You sometimes hear it said that the ubiquitous supermarket and the increased mobility of the rural community have between them almost done away with the kitchen garden, even among farmers. But as those great autumn festivals known as Agricultural Shows - the modern replacement for the gatherings of long ago so well recorded and recalled for us by Maire Mac Neill in her great book The Festival of Lughnasa - demonstrate, the kitchen garden lives on, and even the farmyard keeping of fowl, though that may be rare enough. For, although the biggest draw at such shows is always among the champion horses and cattle and sheep - indeed they are the main reasons for having such an event - you will find that in those newspapers which report them in detail (good for them), that prizes are still given for "five stems of parsley" or "best two cucumbers" or for "five shallots".
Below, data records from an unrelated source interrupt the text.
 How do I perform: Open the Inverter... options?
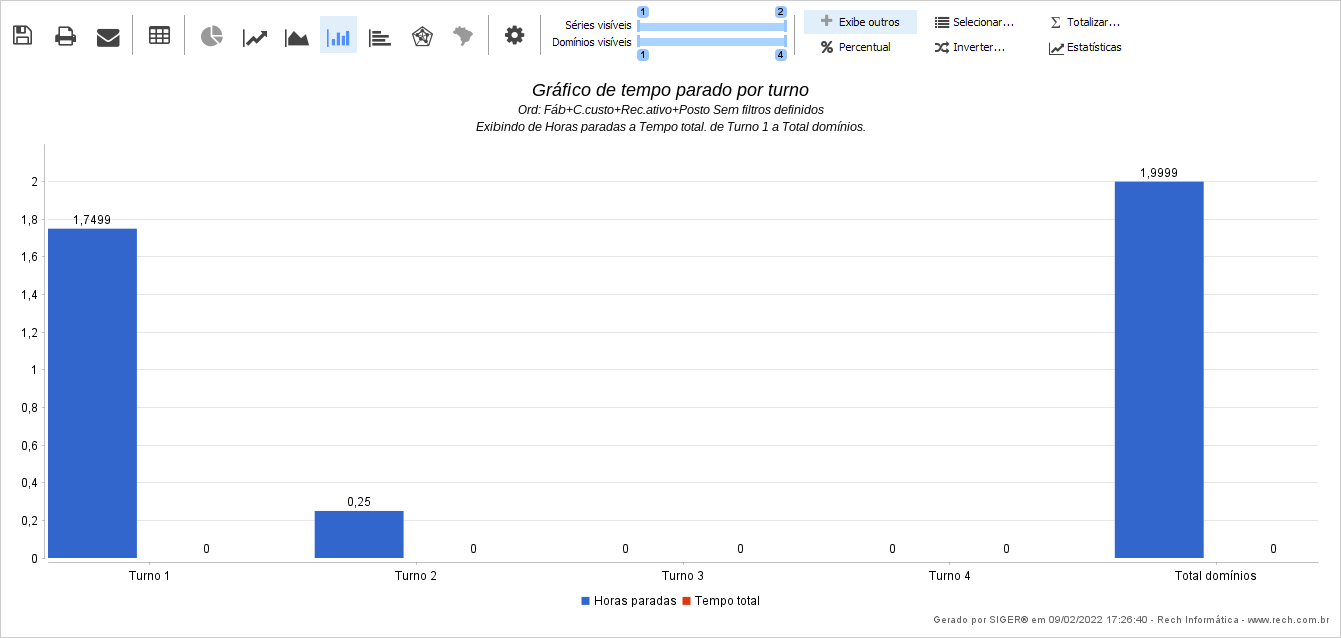[x=970, y=47]
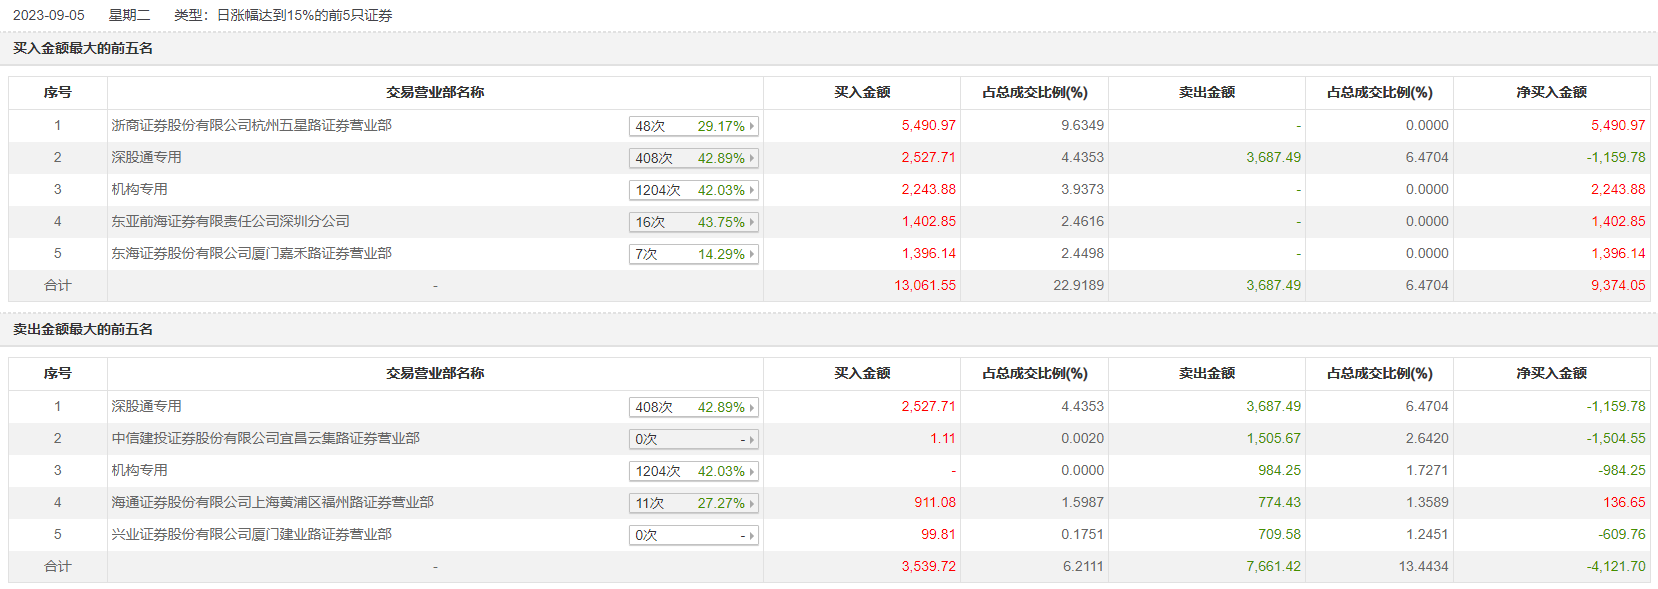
Task: Open 中信建投证券宜昌云集路证券营业部 link
Action: tap(265, 438)
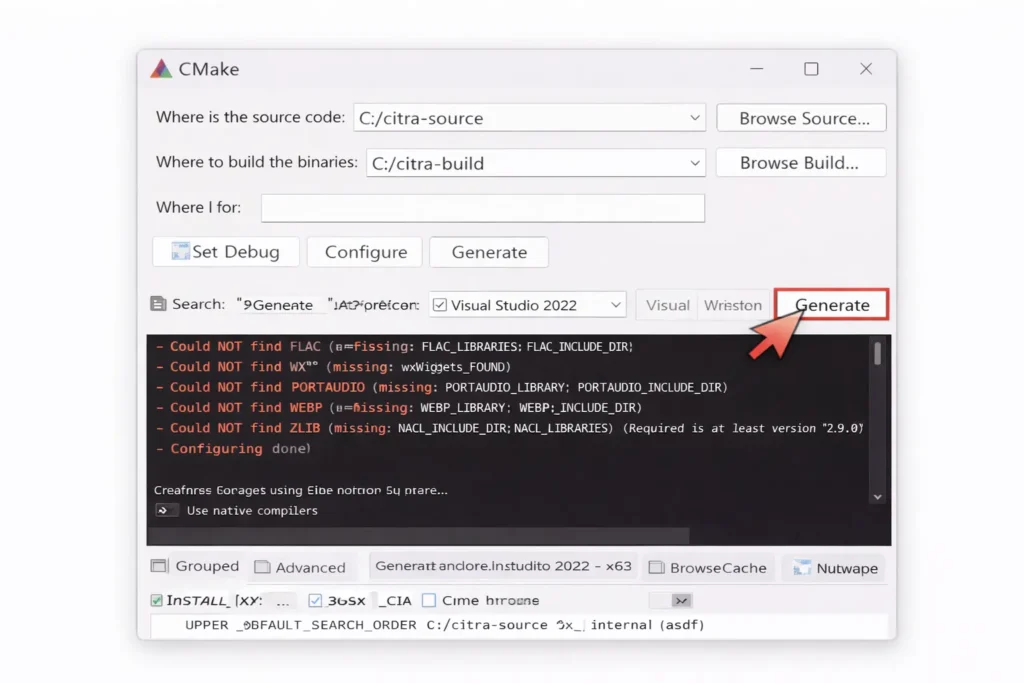The height and width of the screenshot is (683, 1024).
Task: Click inside the Where I for input field
Action: point(482,208)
You might argue that when the honours are given to "Five tubers of Golden Wonders" or "Five tubers of Roosters" or of British Queens, that these came from a huge acreage of these potatoes, but five sprigs of parsley surely can only come from a spot not far from the kitchen door. And there are clearly defined classes of Home Industries, notably in the baking of bread and cakes: potato cakes, wheaten cakes, sponge cakes, boxty cake, apple tart, shortbread and much more. Jams, too, of course, gooseberry, blackcurrant, rhubarb, apple jelly and so on, then chutney, bottled fruit and homemade pickle.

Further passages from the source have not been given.